The inquiry into press standards will hear evidence from Martin Clarke, as well as from officers about police corruption investigations at Scotland Yard and Devon and Cornwall Police.
Mr Coulson, who appears on Thursday, and Mrs Brooks, due to give evidence on Friday, are expected to make embarrassing revelations about British politicians' attempts to woo Rupert Murdoch's newspapers.
Mrs Brooks is likely to disclose further details about her close relationship with the Prime Minister, while former News of the World editor Mr Coulson will speak about how he came to be appointed the Tories' top spin doctor.
Their evidence threatens to overshadow David Cameron's efforts to relaunch the coalition after bruising local election results.
On a joint visit on Tuesday, he and Deputy Prime Minister Nick Clegg said they were both committed to sorting out the British economy.
Eight Cabinet Ministers - including Mr Cameron, Deputy Prime Minister Nick Clegg and Culture Secretary Jeremy Hunt - were last week given the right to see Leveson Inquiry documents and witness statements in advance after Lord Justice Leveson agreed to make them "core participants".

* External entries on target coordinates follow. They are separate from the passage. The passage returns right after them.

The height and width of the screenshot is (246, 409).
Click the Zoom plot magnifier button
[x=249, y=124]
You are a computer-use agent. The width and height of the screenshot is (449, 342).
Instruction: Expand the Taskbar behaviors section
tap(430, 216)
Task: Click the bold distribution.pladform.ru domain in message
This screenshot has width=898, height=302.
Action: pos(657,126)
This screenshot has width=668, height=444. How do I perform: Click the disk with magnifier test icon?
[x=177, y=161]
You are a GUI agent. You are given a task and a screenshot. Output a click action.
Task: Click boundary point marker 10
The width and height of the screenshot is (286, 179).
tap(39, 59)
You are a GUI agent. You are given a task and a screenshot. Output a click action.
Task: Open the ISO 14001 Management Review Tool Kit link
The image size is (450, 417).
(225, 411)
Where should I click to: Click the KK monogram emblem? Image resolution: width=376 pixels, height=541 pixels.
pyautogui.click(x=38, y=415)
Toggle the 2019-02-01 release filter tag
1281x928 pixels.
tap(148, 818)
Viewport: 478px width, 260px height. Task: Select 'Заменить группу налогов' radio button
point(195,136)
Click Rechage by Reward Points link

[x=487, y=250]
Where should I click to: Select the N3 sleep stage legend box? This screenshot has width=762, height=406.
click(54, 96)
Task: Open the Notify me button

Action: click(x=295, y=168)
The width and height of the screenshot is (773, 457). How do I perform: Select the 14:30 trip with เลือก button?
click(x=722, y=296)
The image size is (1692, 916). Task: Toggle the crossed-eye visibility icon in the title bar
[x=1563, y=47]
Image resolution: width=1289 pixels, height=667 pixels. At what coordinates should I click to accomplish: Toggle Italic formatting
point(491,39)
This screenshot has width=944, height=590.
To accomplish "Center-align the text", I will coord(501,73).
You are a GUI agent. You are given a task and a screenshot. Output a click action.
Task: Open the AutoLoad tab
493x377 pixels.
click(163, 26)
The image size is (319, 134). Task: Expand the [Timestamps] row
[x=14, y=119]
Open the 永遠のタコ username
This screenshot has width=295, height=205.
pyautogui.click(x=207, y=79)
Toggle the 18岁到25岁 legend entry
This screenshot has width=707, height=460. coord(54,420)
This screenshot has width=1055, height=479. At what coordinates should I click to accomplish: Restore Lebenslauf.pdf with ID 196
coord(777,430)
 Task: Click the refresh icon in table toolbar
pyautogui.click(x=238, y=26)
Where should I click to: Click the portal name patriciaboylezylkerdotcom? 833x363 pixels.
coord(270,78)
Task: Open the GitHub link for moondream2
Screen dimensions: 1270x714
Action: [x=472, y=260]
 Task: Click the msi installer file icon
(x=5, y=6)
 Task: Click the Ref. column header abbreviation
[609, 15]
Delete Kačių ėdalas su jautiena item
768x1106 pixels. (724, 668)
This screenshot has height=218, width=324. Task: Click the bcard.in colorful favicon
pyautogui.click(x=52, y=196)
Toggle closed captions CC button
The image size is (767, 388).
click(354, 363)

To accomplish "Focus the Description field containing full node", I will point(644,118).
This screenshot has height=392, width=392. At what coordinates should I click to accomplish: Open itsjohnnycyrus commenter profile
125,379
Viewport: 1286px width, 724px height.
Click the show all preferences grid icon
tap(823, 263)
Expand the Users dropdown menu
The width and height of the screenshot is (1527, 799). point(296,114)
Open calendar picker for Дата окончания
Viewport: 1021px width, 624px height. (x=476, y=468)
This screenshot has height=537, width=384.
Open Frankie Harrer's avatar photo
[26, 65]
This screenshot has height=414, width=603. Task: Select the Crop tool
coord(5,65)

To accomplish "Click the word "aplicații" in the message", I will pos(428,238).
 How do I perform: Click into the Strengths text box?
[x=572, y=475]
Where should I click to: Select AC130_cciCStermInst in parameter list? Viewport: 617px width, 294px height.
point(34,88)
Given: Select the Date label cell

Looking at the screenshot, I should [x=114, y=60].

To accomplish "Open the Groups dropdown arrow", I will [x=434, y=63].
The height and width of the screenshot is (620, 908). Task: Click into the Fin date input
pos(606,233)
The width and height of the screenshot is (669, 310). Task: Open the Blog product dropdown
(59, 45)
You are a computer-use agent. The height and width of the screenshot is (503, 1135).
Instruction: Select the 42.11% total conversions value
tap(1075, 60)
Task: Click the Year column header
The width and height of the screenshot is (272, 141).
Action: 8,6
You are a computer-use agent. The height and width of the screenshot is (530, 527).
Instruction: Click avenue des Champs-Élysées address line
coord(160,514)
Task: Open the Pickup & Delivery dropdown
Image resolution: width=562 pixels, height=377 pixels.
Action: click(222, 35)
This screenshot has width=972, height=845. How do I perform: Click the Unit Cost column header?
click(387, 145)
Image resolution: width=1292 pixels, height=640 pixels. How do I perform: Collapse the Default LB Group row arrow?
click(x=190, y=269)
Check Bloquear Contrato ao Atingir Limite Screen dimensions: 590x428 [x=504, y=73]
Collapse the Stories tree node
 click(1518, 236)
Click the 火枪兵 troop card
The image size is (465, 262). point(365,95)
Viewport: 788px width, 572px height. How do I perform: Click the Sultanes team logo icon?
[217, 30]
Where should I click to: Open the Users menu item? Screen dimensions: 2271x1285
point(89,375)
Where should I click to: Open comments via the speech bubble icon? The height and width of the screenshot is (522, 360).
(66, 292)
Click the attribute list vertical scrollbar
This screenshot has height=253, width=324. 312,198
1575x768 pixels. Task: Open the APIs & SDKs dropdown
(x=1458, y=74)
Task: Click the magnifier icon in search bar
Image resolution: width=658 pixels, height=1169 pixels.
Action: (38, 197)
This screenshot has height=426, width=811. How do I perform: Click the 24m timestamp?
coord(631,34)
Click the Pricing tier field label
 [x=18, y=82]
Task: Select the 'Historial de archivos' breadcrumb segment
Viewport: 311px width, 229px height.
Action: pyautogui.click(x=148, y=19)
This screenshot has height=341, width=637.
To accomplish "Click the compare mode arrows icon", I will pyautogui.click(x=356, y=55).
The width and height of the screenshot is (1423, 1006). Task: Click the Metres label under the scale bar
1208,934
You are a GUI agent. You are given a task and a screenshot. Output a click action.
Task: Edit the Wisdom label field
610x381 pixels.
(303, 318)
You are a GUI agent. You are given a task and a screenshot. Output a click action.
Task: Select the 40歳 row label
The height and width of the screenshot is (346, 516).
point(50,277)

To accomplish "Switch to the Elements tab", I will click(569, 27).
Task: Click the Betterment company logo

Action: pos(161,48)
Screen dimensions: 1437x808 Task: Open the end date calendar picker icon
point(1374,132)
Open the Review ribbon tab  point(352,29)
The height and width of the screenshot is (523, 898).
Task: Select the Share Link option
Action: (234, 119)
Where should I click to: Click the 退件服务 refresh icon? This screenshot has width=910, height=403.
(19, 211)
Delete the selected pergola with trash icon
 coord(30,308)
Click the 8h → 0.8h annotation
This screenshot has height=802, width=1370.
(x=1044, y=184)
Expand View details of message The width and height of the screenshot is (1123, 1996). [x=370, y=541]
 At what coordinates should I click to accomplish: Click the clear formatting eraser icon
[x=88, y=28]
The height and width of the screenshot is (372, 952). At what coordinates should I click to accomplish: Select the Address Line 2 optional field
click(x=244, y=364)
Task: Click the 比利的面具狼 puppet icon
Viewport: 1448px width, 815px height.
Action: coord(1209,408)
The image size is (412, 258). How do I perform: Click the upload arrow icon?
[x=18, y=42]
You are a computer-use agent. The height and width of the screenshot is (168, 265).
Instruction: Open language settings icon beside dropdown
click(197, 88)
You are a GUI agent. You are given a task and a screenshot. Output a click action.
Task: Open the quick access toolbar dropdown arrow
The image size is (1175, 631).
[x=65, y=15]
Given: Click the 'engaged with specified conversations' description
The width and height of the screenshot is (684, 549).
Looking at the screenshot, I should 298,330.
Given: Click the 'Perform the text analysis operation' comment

Mr Coulson's appearance before the inquiry will revive awkward questions about Mr Cameron's decision to make him his communications director. The Prime Minister said last July that "with 20:20 hindsight" he would not have hired Mr Coulson in May 2007, four months after he resigned from the Sunday tabloid over the jailing of royal reporter Clive Goodman for phone hacking.
Mr Cameron set up the Leveson Inquiry last July in response to revelations that the now-defunct News of the World hacked murdered schoolgirl Milly Dowler's phone after she disappeared in 2002. The first part of the inquiry, sitting at the Royal Courts of Justice in London, is looking at the culture, practices and ethics of the Press in general and is due to produce a report by October.
Lord Justice Leveson indicated last week that the second part, examining the extent of unlawful activities by journalists, may not go ahead.